11. Welche nicht-dokumentären Zahlungsbedingungen sind üblich?

Prinzipiell sind im Außenhandel natürlich alle Zahlungsbedingungen möglich, die im Binnenhandel auch möglich sind. Welche der möglichen aber üblich sind, hängt vom Einzelfall ab. Ein dem Exporteur unbekannter Erstkunde aus dem Ausland stellt ein anderes Zahlungsausfallrisiko dar als ein Bestandskunde, mit dem ständig Geschäfte gemacht werden. Der Exporteur präferiert im Fall des unbekannten Erstkunden vermutlich Vorauszahlung. Ob er sie durchsetzen können wird, hängt davon ab, ob der Kunde mehr auf ihn oder er mehr auf den Kunden angewiesen ist. Bei Vorauszahlung liegt das Risiko ja vollständig beim Kunden. Er zahlt und kann nur noch hoffen, dass der Lieferer die Zahlung nicht nur vereinnahmt, sondern die Ware anschließend auch liefert. Beim (ungesicherten) Kauf auf Ziel ist die Risikoverteilung genau anders herum. Der Lieferer hat geliefert und hofft, dass der Kunde anschließend termingerecht und vollständig die Rechnung begleichen wird.

Zwischen diesen beiden extremen Risikopositionierungen liegen Zahlungsbedingungen, die die Risiken besser verteilen.

cash on deliverycodDiese Zahlungsbedingung entspricht einer Nachnahme.

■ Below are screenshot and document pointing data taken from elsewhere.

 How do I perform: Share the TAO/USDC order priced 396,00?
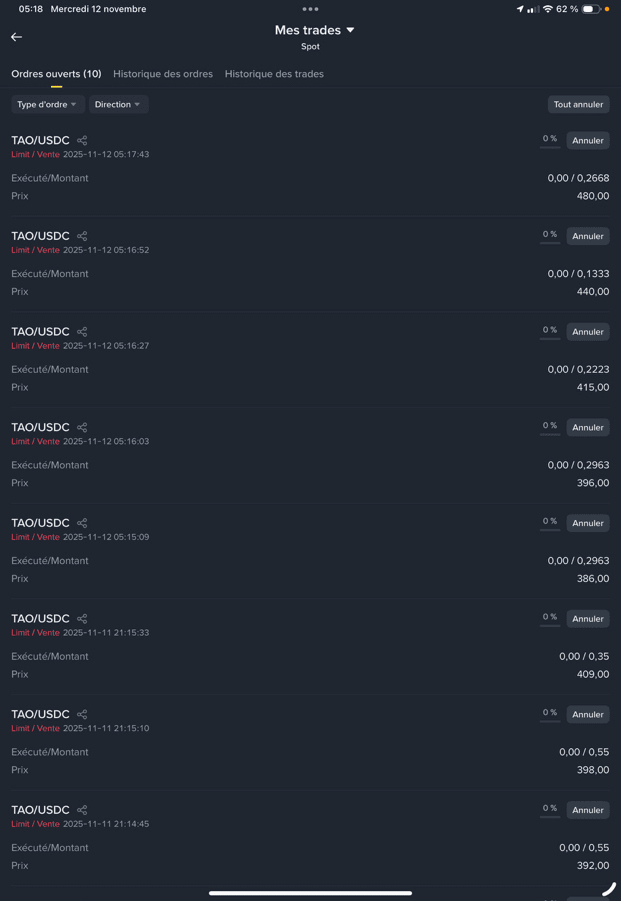point(82,428)
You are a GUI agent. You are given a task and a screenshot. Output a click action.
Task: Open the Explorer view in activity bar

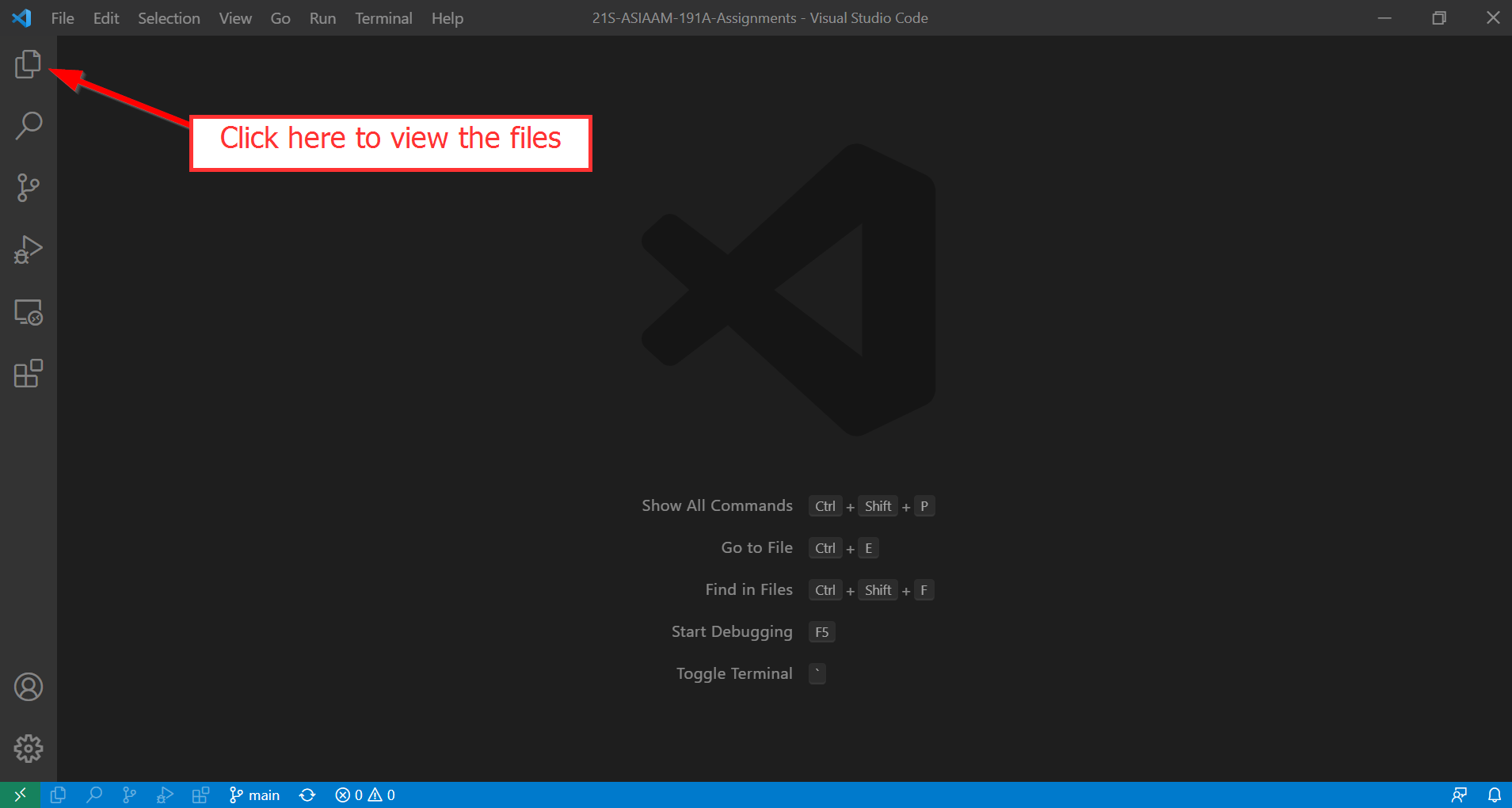(x=28, y=64)
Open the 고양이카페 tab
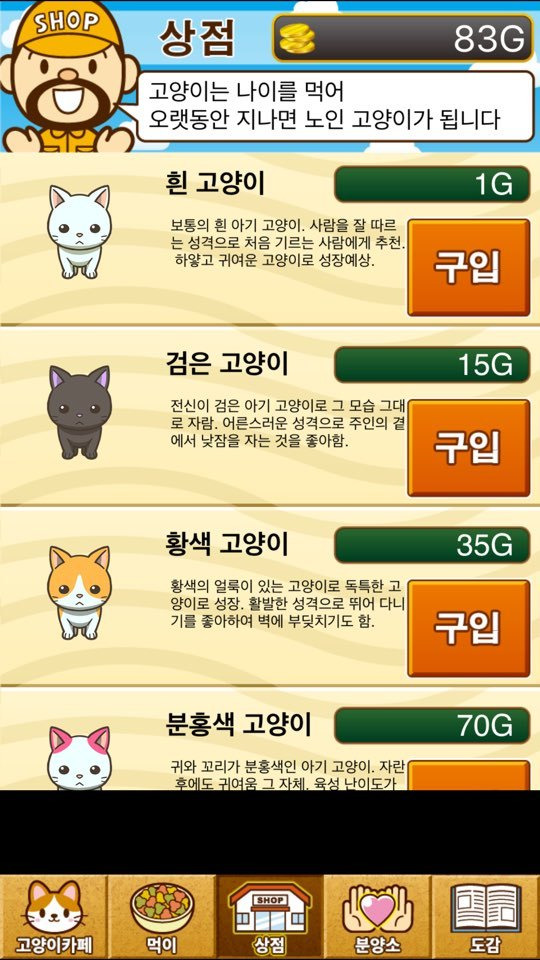540x960 pixels. pyautogui.click(x=54, y=917)
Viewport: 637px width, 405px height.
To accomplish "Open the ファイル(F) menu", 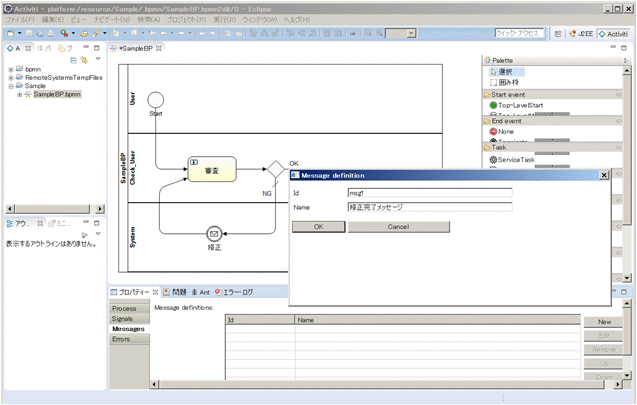I will [19, 20].
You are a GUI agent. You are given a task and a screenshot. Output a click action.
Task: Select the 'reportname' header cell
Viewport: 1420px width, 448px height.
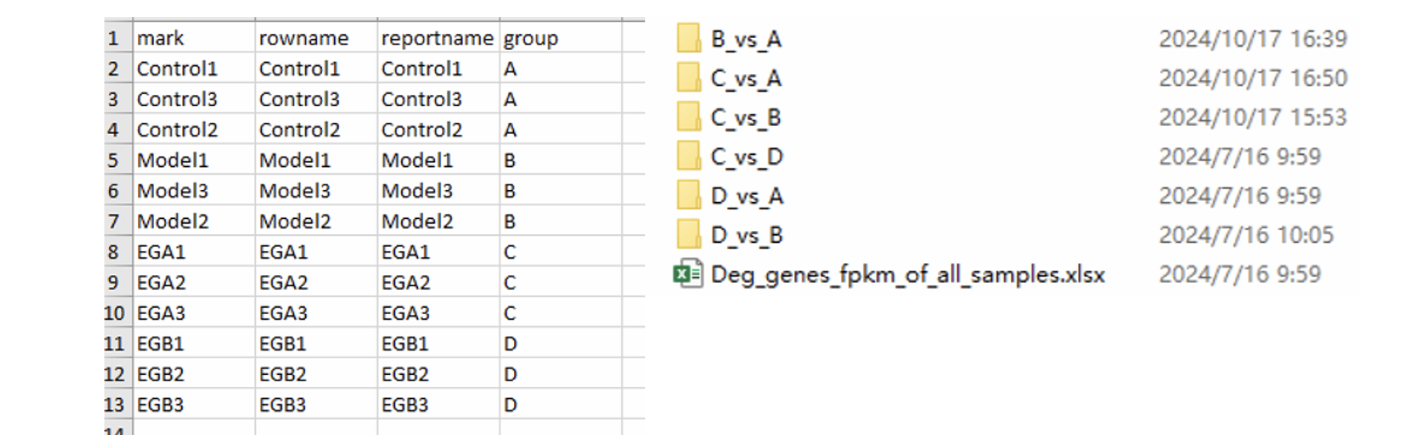(x=438, y=39)
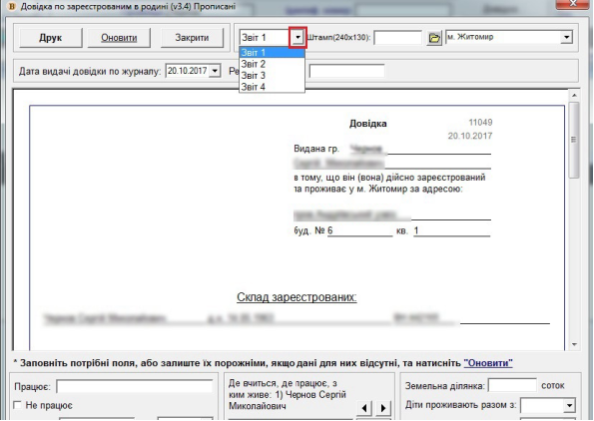The width and height of the screenshot is (594, 421).
Task: Select 'Звіт 2' from the list
Action: [x=272, y=64]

Der Importeur erhält die Ware nur, wenn die Lieferung bei Übergabe bezahlt.
open time allowed for payment „offenes“ Zahlungsziel Der Importeur muss die Ware erst eine bestimmte Zeit nachdem er Ware und Rechnung erhalten hat bezahlen. „Offen“ heißt also nicht „beliebig“. Häufig ist die vereinbarte Zeitspanne aber so weit gefasst, dass der Importeur normalerweise die Ware weiterverkauft haben wird. Aus diesem Erlös begleicht er die Eingangsrechnung. Zahlt er vorher, kann er – falls vereinbart – Skonto abziehen.

Der Exporteur wird i. d. R. das Zahlungsausfallrisiko absichern (z. B. indem er eine Kreditausfallversicherung abschließt oder sich die Forderung aus dem Weiterverkauf abtreten lässt).